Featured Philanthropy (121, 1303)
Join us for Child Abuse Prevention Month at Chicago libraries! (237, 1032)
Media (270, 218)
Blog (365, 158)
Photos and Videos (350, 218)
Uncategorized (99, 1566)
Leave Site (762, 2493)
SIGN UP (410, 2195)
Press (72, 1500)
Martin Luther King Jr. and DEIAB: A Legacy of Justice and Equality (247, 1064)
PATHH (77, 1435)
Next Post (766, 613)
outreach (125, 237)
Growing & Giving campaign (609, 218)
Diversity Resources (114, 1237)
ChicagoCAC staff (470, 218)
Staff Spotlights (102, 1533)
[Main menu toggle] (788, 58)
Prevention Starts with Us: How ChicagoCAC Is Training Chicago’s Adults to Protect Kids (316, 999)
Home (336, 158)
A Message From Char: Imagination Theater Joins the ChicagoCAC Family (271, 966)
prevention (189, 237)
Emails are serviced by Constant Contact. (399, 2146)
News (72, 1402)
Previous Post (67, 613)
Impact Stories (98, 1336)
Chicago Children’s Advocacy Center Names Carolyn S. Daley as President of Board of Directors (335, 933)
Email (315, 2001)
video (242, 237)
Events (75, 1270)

════════

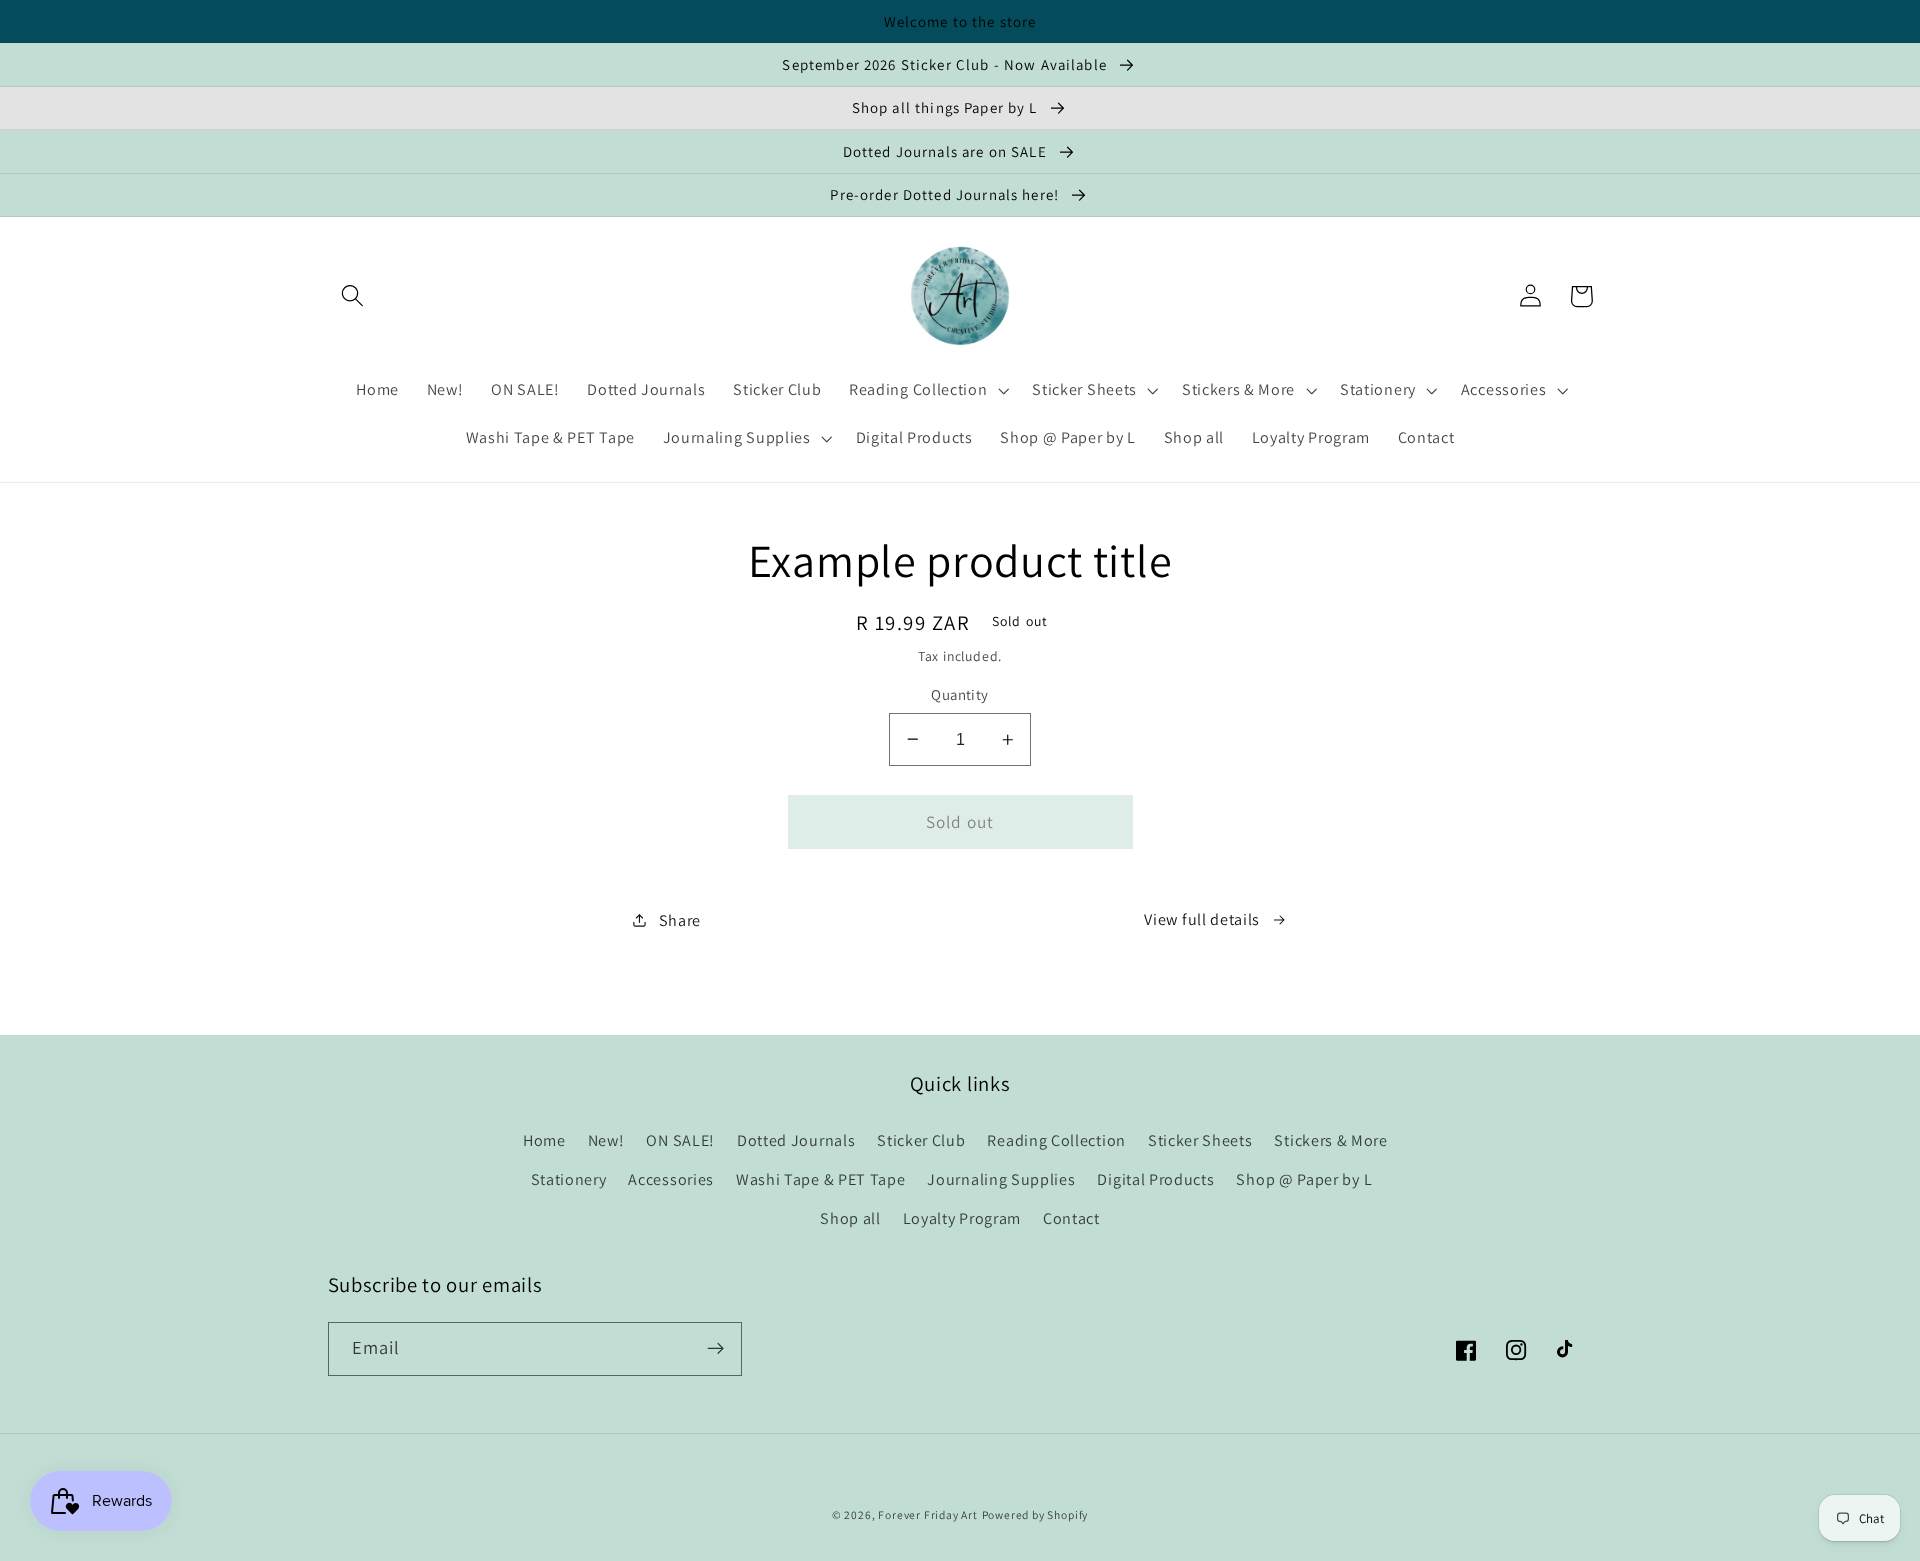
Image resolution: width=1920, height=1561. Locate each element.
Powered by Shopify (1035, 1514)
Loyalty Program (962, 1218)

════════

▶ _EXERCISE GOAL_: As listed above, the lines from the line with "Next Post (766, 613)" to the line with "Home (336, 158)" are to be echoed exactly, with both ends included and nothing added.

▶ _EXERCISE RESULT_:
Next Post (766, 613)
outreach (125, 237)
Growing & Giving campaign (609, 218)
Diversity Resources (114, 1237)
ChicagoCAC staff (470, 218)
Staff Spotlights (102, 1533)
[Main menu toggle] (788, 58)
Prevention Starts with Us: How ChicagoCAC Is Training Chicago’s Adults to Protect Kids (316, 999)
Home (336, 158)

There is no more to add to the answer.